New York Ninja (2021) February 13th, 2023

40 years ago a group of young filmmakers in New York City shot a film about an rollerskating urban ninja vigilante but never finished it. The reels sat in a seclusion until the company that owned them was bought wholesale by the great people at Vinegar Syndrome. The original production ran out of money before shooting the final sequences that would’ve brought their intended narrative together leaving behind four or five reels but none of the original audio recordings. They could’ve thrown it out, dumped it in the garbage and moved on, but they didn’t. Instead they wrote a script, hired legendary schlock actors like Cynthia Rothrock and Ginger Lynn Allen for voice over, and stitched together the remaining film elements into a somewhat cohesive story culminating in the improbable home video release of New York Ninja.
That’s a wild origin story and it couldn’t have happened to a weirder movie. A rollerskating ninja, a gang of perpetually bandaged NYC thugs wearing electrical tape over their sweatshirts, and a villainous radioactive date-rapist aren’t creative choices one makes on a whim. There’s too much weird shit happening in New York Ninja to list and the disjointed nature of the film’s creation makes it difficult to analyze.

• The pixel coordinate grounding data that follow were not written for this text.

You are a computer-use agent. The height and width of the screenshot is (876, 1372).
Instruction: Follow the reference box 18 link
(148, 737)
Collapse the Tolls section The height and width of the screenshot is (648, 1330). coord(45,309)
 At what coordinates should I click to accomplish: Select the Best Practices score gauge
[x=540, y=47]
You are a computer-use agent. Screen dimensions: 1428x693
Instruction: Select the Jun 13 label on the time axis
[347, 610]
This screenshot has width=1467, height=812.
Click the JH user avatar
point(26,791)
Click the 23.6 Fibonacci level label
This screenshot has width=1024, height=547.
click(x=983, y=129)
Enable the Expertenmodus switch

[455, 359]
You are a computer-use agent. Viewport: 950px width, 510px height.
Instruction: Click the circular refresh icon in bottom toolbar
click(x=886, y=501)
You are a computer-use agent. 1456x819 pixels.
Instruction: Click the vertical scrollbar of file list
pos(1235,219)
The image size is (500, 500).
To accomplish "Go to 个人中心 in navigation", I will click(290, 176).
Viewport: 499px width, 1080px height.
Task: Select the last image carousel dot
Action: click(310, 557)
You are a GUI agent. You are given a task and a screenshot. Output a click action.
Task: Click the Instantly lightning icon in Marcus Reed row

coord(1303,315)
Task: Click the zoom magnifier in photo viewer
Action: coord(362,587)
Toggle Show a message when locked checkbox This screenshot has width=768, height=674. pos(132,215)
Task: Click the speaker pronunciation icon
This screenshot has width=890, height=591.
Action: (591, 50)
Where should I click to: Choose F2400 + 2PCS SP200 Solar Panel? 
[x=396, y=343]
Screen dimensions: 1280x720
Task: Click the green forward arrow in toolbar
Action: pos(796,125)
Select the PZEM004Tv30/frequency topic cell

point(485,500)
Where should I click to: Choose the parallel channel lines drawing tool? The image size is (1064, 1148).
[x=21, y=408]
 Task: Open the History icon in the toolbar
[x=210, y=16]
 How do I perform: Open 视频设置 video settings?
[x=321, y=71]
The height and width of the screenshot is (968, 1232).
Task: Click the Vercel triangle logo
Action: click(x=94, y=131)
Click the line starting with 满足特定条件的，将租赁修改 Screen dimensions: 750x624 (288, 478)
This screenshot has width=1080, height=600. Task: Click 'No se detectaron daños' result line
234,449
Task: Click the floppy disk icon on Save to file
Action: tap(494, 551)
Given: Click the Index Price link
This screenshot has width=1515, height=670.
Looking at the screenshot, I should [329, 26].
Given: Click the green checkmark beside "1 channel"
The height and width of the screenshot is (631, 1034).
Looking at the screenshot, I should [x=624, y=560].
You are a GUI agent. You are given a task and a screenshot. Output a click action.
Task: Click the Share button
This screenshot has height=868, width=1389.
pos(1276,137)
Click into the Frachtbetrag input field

Can we separate judging the actors and director who shot the original material and the producers, editors, and voice actors who completed the project? I think so. Unless the original crew was a making a proto-Everything Everywhere All at Once where chaotic disjointed fantasy worlds collide in a perfectly balanced ADHD opus we have to assume their vision would be remarkably close to the final film. The one exception to that assumption is the obviously mismatched dialogue. Perhaps Vinegar Syndrome should’ve taken a cue from the NFL and sprung for the talented team at Bad Lip Reading to better translate the original script from the abandoned reels. That wouldn’t have helped make a more coherent movie, but I couldn’t help being distracted by the inconsistent lip-synching.
Despite all those challenges, New York Ninja became what its original creators intended, a weird schlocky action movie in the low budget 80’s action style. Who knows how many more unfinished gems are stuck in storage waiting to be uncovered? I’m glad to know heroes like Vinegar Syndrome are out there, rescuing long lost schlock and serving the bad-movie novelty market.